The data:
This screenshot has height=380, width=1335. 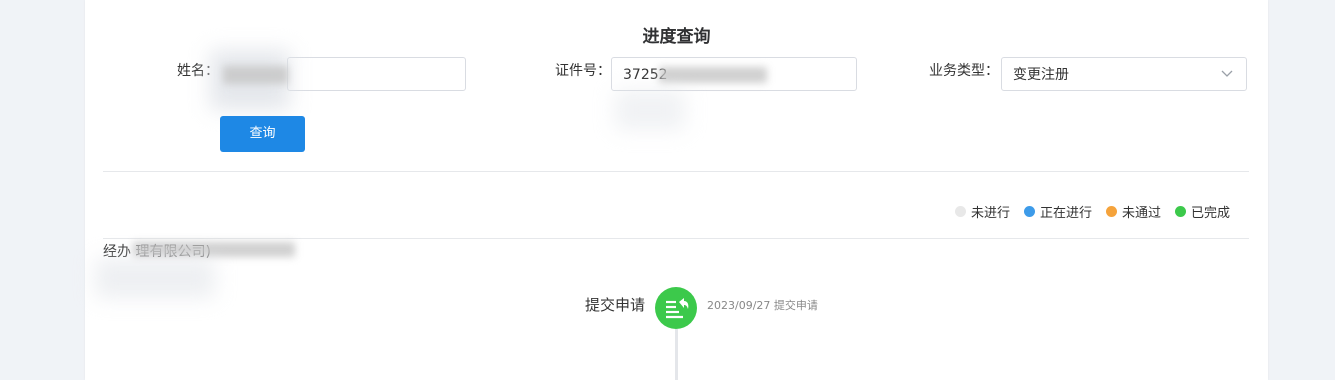 I want to click on legend-label: 未通过, so click(x=1141, y=214).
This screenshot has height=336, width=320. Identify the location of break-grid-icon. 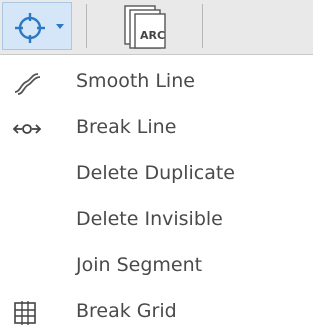
(25, 313).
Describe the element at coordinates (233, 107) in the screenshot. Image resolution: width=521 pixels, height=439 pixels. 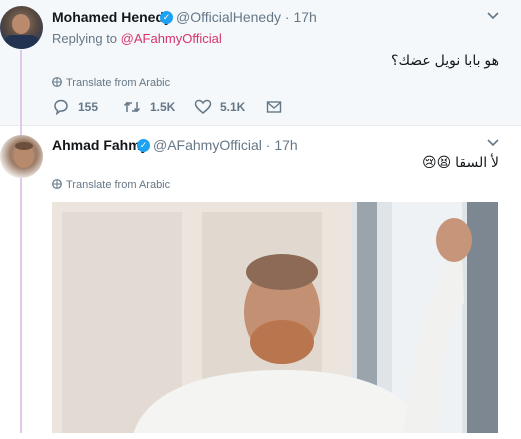
I see `like-count: 5.1K` at that location.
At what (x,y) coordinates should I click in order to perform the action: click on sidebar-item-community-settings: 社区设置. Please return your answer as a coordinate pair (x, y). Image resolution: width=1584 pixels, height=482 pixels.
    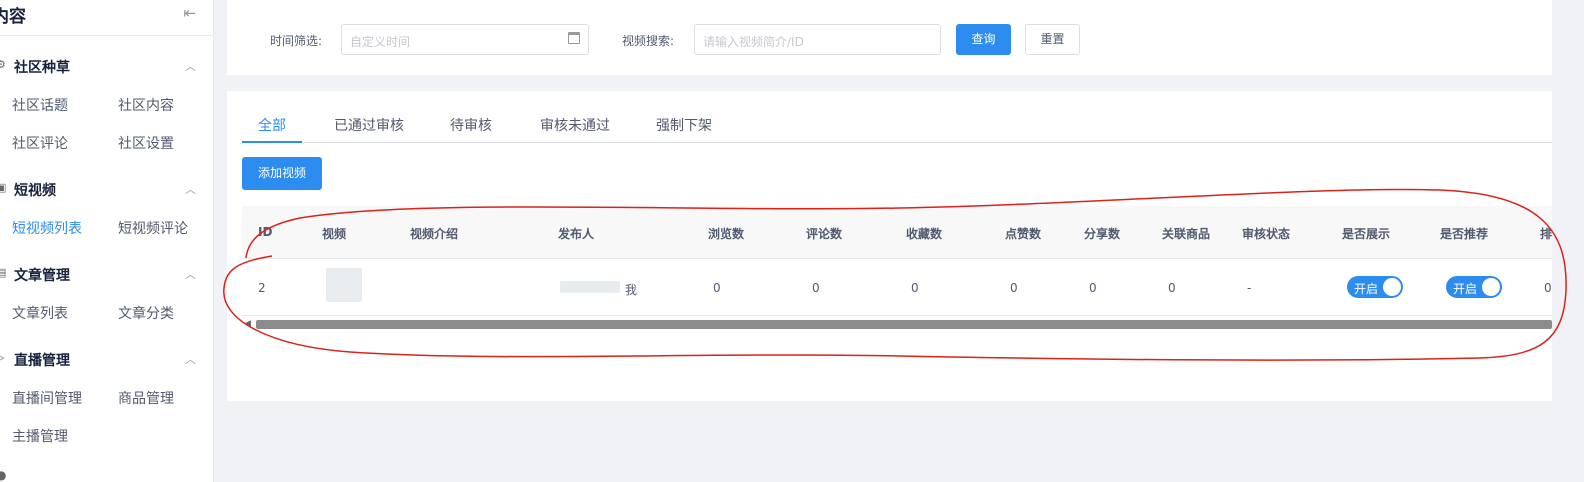
    Looking at the image, I should click on (146, 143).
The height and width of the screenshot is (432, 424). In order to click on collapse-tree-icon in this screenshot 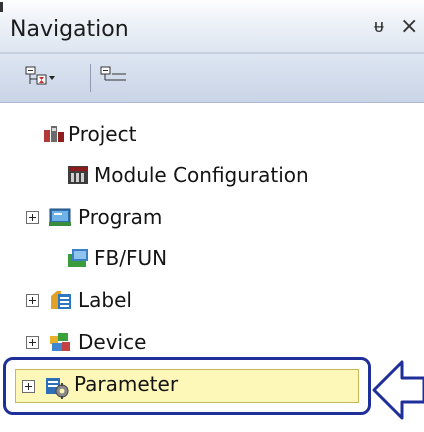, I will do `click(114, 77)`.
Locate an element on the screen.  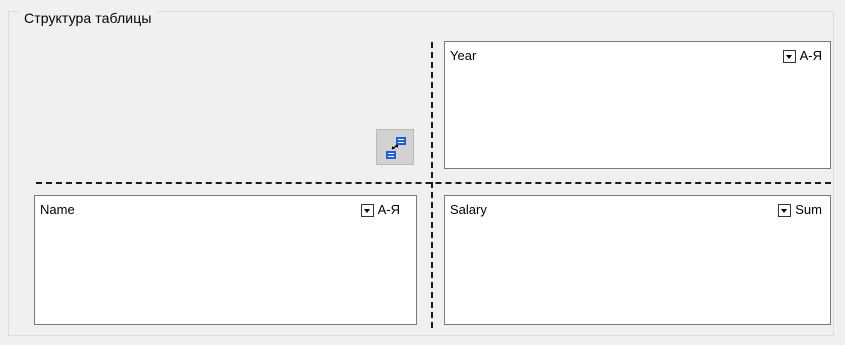
vertical-splitter is located at coordinates (432, 185).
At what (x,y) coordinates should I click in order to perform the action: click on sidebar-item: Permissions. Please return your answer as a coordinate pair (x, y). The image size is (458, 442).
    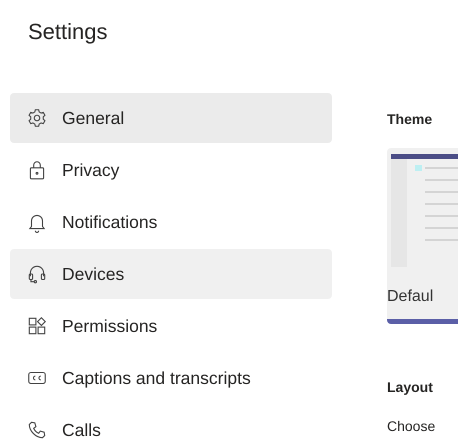
    Looking at the image, I should click on (171, 326).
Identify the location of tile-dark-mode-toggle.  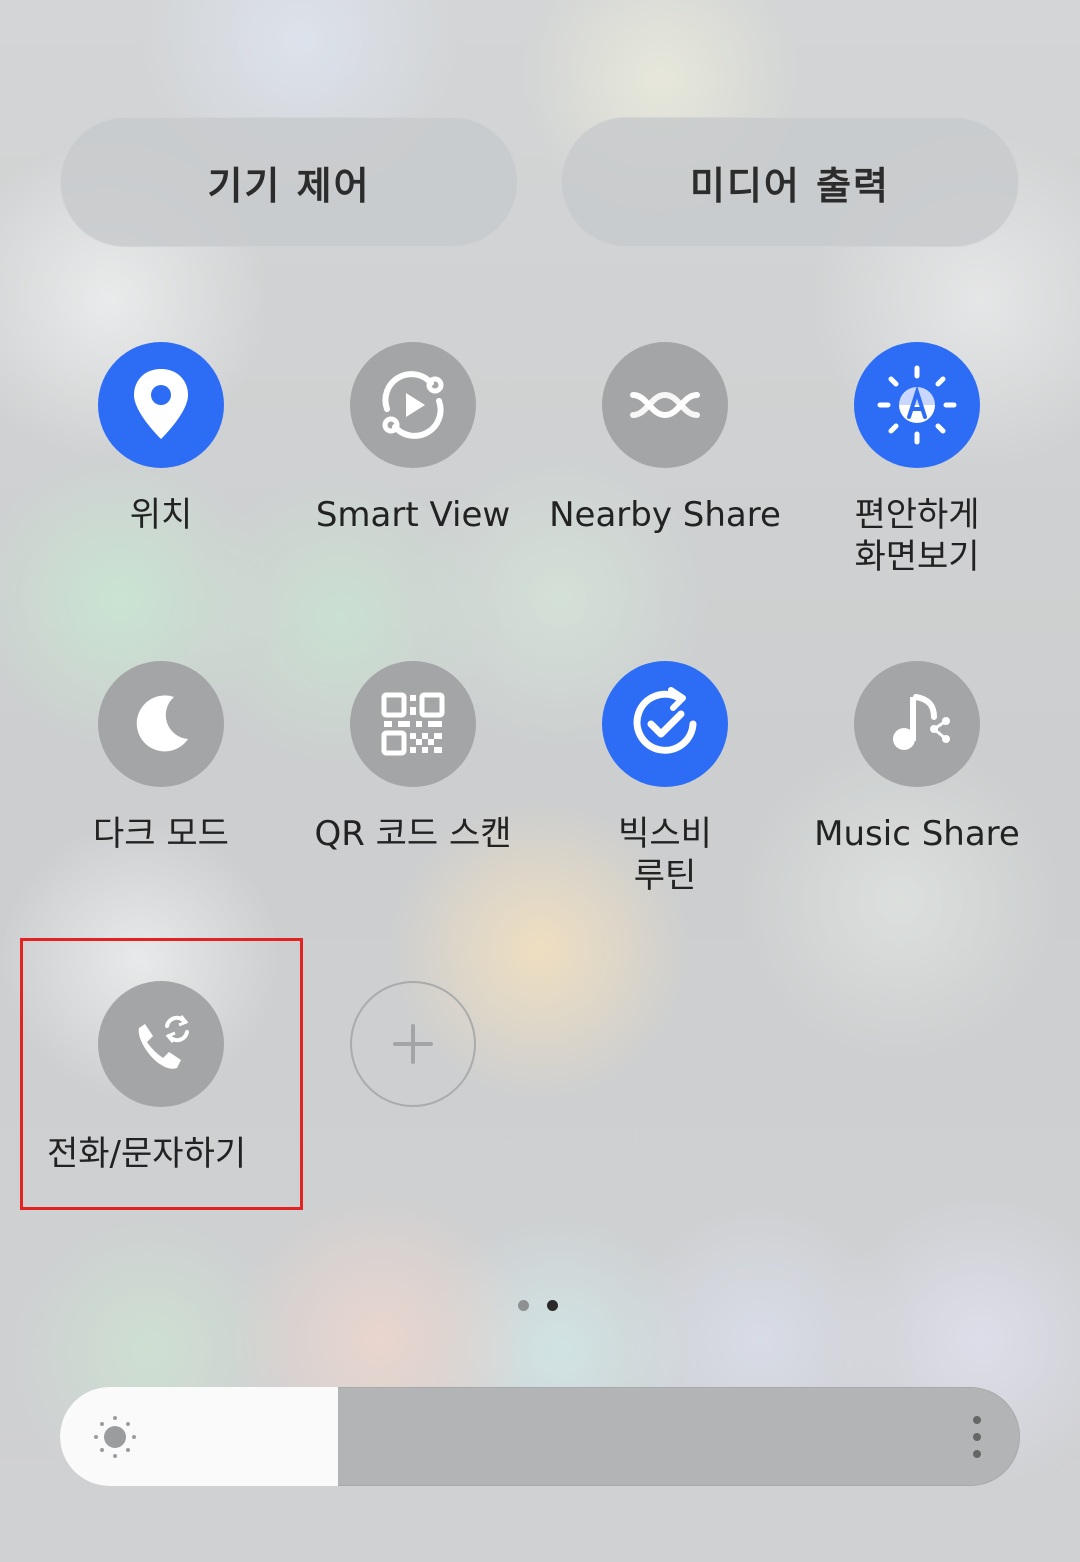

Your assignment: Please copy out the records above, from the line containing "pixels, height=482 pixels." through the line containing "Looking at the image, I should click on (146, 143).", leaving out the pictures.

Result of this task:
At what (x,y) coordinates should I click in order to perform the action: click on sidebar-item-community-settings: 社区设置. Please return your answer as a coordinate pair (x, y). Image resolution: width=1584 pixels, height=482 pixels.
    Looking at the image, I should click on (146, 143).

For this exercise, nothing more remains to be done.